恵南、名ハ忍鎧、号空華子、平安之人也。聞香に長じ一時に鳴ル。連理、焼合セ、五味、七国をきゝしるのみならず、凡物の臭気をきくこと常ならず。或雪の朝雪もてさまざまの物の象を作りて童の持来りしを見て、此兎は某の家のあたりの雪かととふ。童どもしかりとこたふ。傍の人おどろき、香のみならず、雪までも鑒定し給ふやととへば、微笑して、此雪魚臭にほひあれば其家をさし、又其載たる板も臭気あれば其人をしりぬ、其人は魚賈なればといへり。又何某の宮の御殿に紅塵といへる名香あまたたくはへ給ふが、或ル時やゝうせたれば、殿下の御沙汰となり、武辺に仰て捜しもとめ給ふに、恵南其ころ名誉あれば、殿下へめして、聞しらずやととはせ給へども、もとよりしらぬことなれば其旨申あげゝれどもこゝよからず。いかにもして其在所をしらまく思ひしが、東寺の御影供にまうでんと壬生より過る道、一陣の風吹来りけるに、えならぬ香気有リ。いぶかしく其かたをさして行に、島原の廓柏やといふものゝ家なり。彼紅塵の香にたがひなければ、入りて尋るにしるものなし。
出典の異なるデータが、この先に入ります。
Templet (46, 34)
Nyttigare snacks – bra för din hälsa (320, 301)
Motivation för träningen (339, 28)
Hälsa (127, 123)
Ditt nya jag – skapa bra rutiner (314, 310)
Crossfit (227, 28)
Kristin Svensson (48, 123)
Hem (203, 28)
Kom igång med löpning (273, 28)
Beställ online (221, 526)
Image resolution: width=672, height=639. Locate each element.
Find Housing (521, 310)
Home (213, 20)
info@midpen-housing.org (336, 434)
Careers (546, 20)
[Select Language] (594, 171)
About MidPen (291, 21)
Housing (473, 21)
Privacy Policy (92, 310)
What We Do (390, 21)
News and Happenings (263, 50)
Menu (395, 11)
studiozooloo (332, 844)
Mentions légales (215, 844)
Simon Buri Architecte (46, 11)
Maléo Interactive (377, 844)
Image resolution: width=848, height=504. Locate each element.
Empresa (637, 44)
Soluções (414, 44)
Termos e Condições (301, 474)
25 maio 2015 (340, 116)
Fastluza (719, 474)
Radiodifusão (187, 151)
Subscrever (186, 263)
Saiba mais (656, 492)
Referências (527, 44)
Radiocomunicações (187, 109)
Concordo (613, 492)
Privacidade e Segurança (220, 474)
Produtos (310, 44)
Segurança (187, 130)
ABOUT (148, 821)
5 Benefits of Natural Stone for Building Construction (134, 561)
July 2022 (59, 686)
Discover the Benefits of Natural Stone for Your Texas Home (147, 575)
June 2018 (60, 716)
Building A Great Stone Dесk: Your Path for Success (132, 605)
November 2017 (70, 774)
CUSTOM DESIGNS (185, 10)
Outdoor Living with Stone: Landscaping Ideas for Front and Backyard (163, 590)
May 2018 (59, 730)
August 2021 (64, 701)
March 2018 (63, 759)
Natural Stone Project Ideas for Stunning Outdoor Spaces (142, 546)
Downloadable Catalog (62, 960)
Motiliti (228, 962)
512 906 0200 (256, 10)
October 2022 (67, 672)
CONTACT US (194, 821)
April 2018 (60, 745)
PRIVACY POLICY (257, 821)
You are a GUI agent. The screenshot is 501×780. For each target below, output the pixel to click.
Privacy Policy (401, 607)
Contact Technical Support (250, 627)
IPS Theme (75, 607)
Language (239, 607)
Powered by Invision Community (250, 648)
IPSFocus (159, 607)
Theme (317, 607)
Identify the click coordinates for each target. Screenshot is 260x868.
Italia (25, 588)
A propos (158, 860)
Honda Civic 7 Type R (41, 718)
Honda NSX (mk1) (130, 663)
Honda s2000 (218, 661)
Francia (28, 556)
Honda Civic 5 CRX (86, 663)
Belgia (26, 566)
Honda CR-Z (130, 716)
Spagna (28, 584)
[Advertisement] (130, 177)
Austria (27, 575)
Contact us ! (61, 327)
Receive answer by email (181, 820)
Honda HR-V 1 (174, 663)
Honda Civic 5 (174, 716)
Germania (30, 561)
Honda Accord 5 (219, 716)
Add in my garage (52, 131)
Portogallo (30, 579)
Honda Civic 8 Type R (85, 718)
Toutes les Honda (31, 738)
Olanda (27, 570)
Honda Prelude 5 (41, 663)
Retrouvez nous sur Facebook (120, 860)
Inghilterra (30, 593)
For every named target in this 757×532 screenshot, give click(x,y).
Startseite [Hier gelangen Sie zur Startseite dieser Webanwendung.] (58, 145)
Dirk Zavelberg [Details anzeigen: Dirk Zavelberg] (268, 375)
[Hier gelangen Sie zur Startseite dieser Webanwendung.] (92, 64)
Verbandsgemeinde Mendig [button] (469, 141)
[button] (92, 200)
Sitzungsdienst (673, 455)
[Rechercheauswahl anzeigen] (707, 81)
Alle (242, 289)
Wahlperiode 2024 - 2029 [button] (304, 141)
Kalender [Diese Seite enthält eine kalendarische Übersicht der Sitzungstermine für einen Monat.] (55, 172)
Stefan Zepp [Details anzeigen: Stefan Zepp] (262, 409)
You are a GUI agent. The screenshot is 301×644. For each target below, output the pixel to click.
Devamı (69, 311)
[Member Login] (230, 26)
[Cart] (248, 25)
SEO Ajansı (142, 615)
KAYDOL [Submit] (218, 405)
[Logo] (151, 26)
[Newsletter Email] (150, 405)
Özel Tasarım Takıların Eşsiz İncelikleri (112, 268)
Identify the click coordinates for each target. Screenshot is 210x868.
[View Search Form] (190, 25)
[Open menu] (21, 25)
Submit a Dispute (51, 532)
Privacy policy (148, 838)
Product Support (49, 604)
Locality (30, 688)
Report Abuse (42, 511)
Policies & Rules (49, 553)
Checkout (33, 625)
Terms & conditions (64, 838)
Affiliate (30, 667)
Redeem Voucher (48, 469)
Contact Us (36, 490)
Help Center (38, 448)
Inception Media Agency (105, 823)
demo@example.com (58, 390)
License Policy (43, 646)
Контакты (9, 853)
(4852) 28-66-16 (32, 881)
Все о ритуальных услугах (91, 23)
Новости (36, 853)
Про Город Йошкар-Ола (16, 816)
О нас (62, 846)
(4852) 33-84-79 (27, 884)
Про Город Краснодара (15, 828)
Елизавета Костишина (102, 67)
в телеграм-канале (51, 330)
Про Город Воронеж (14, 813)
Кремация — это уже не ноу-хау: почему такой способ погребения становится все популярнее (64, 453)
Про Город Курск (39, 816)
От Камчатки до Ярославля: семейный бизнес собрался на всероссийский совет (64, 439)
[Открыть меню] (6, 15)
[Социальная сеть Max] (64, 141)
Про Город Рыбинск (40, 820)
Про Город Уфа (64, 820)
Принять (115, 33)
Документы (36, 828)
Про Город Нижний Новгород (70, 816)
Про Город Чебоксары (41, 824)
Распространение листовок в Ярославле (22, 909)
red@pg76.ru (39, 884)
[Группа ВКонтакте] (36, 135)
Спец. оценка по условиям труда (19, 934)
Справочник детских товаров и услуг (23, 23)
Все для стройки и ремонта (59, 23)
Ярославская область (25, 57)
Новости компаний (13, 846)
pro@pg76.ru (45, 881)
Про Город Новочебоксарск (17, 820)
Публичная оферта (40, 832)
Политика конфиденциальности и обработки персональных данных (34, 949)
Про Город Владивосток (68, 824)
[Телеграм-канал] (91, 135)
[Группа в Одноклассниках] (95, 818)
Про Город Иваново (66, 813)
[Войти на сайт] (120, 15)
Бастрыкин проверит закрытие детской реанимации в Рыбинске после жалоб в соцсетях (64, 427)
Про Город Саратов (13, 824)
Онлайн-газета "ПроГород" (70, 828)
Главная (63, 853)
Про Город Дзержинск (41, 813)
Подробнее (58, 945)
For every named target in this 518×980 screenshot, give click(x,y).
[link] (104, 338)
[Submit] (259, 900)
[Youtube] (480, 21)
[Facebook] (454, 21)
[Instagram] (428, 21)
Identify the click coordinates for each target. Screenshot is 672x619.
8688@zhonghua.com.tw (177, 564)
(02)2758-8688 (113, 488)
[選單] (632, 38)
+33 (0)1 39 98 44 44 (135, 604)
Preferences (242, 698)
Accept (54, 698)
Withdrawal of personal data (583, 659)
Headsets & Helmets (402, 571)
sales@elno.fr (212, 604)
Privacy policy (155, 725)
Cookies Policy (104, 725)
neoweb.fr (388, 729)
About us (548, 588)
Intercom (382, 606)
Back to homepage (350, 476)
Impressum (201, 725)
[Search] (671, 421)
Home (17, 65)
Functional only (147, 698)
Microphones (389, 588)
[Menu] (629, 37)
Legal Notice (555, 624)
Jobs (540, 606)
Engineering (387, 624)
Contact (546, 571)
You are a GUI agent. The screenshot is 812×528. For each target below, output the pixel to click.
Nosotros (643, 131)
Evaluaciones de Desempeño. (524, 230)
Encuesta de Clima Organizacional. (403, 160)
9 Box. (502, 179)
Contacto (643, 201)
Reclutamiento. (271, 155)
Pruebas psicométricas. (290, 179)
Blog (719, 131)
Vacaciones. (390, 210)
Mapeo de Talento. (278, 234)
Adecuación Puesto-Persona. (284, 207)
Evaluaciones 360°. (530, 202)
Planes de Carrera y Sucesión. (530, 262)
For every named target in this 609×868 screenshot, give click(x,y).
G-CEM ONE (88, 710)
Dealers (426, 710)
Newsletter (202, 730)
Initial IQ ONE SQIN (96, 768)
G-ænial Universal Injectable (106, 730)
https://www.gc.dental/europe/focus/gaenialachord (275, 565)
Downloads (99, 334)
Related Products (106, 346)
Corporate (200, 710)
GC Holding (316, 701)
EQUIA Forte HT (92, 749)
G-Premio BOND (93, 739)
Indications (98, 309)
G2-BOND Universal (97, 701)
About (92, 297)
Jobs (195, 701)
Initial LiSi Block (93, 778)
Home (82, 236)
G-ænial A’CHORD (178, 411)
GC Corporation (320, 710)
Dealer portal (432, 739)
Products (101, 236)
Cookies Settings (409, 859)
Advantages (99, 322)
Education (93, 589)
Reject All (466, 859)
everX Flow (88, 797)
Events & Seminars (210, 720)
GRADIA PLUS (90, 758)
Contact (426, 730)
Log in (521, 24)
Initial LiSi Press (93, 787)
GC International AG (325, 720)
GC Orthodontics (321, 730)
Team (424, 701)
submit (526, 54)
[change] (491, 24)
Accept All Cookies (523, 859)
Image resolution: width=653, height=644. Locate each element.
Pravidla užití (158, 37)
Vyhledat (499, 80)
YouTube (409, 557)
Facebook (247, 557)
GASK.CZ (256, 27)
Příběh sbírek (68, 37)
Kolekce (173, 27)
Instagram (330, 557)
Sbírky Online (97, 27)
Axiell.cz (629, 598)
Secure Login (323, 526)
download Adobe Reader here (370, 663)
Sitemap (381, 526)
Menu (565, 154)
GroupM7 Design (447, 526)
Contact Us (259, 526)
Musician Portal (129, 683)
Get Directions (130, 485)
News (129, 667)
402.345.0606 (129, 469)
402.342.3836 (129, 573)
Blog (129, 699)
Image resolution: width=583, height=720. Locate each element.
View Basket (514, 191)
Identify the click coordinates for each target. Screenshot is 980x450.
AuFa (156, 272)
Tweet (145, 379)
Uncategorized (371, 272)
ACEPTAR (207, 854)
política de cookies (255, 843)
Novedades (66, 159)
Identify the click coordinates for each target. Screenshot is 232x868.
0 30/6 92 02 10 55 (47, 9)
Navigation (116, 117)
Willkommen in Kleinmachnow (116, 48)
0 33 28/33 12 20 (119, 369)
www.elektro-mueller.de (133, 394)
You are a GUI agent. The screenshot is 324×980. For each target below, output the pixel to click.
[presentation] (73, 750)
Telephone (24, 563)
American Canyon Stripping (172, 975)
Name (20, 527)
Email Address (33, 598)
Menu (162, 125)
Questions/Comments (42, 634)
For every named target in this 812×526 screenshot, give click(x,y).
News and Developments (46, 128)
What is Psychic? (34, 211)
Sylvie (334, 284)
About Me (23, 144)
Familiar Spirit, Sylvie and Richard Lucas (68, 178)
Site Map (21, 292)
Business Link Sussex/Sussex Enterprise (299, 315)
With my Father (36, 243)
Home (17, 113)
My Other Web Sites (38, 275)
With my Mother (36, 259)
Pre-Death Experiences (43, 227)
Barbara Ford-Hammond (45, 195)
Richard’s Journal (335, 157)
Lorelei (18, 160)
しひてもとめて人毎にいはしむるに、一人の女の童、此比、某の女郎の櫛笄を作たまふ木屑のありしを、よきにほひする木なれば火桶にくべしが其名残にやといへば、やがて明の日殿下にまうし上けるに、ぬすみしは其廓に遊ぶ士なること分明にて、罪に行はれしとなん。閑田子おもふ。よを捨人のよしなき能によりて罪人の訴人となるはうたてしきことなれども、其能は希代のこと也。此僧、画もよくて風韻あり。和歌をもこ好みし人也。華顛、数首を出されたれども、常調なれば略きて今二首を掲ぐ。

子規頻 ほとゝぎす待し恨もわすれねと此あかつきぞをちかへり鳴く

釈教 法のため歎ざらめや別れ行みちのちまたのひとの迷ひを

寿八十有余にて歿し、とり辺山に収む。